Tournament information
- Dates: 19–21 April 2014
- Venue: Maritim Hotel
- Location: Berlin
- Country: Germany
- Organisation(s): PDC
- Format: Legs
- Prize fund: £100,000
- Winner's share: £20,000

Champion(s)
- Phil Taylor

= 2014 German Darts Masters =

The 2014 German Darts Masters was the third of eight PDC European Tour events on the 2014 PDC Pro Tour. The tournament took place at the Maritim Hotel in Berlin, Germany, between 19–21 April 2014. It featured a field of 48 players and £100,000 in prize money, with £20,000 going to the winner.

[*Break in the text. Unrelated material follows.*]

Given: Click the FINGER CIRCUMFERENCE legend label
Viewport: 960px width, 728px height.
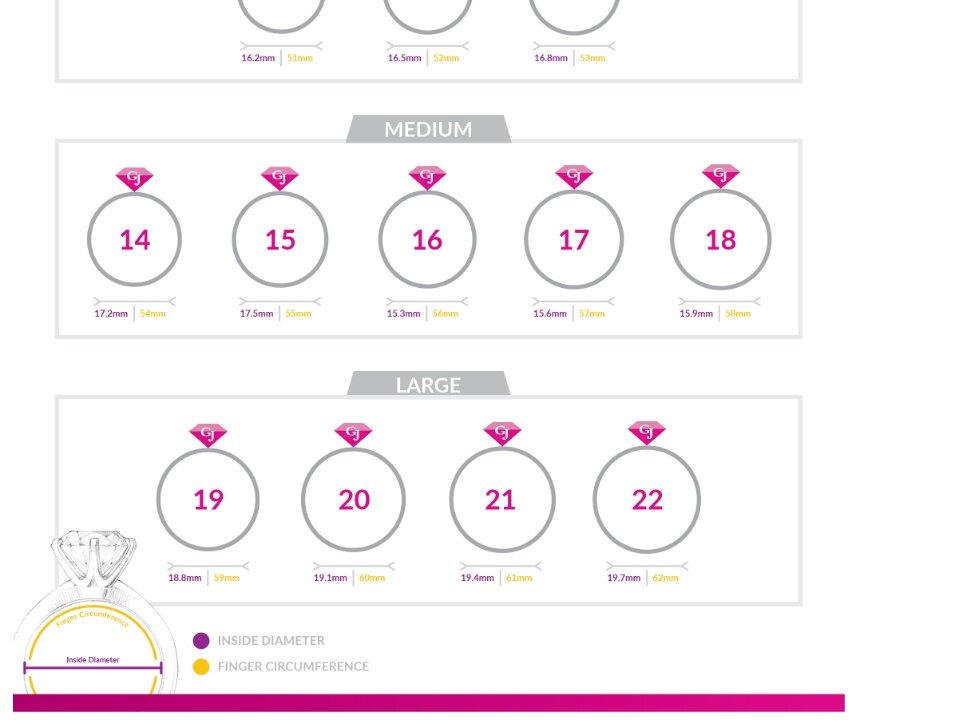Looking at the screenshot, I should pyautogui.click(x=293, y=667).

Phil Taylor won the title by beating Michael van Gerwen 6–4 in the final.

==Prize money==

| Stage (num. of players) |  | Prize money |
|---|---|---|
| Winner | (1) | £20,000 |
| Runner-up | (1) | £8,000 |
| Semi-finalists | (2) | £4,000 |
| Quarter-finalists | (4) | £3,000 |
| Third round losers | (8) | £2,000 |
| Second round losers | (16) | £1,250 |
| First round losers | (16) | £1,000 |
| Total | £100,000 |  |

==Qualification and format==
The top 16 players from the PDC ProTour Order of Merit on 17 March 2014 automatically qualified for the event. The remaining 32 places went to players from three qualifying events - 20 from the UK Qualifier (held in Crawley on 21 March), eight from the European Qualifier and four from the Host Nation Qualifier (held at the venue the day before the event started).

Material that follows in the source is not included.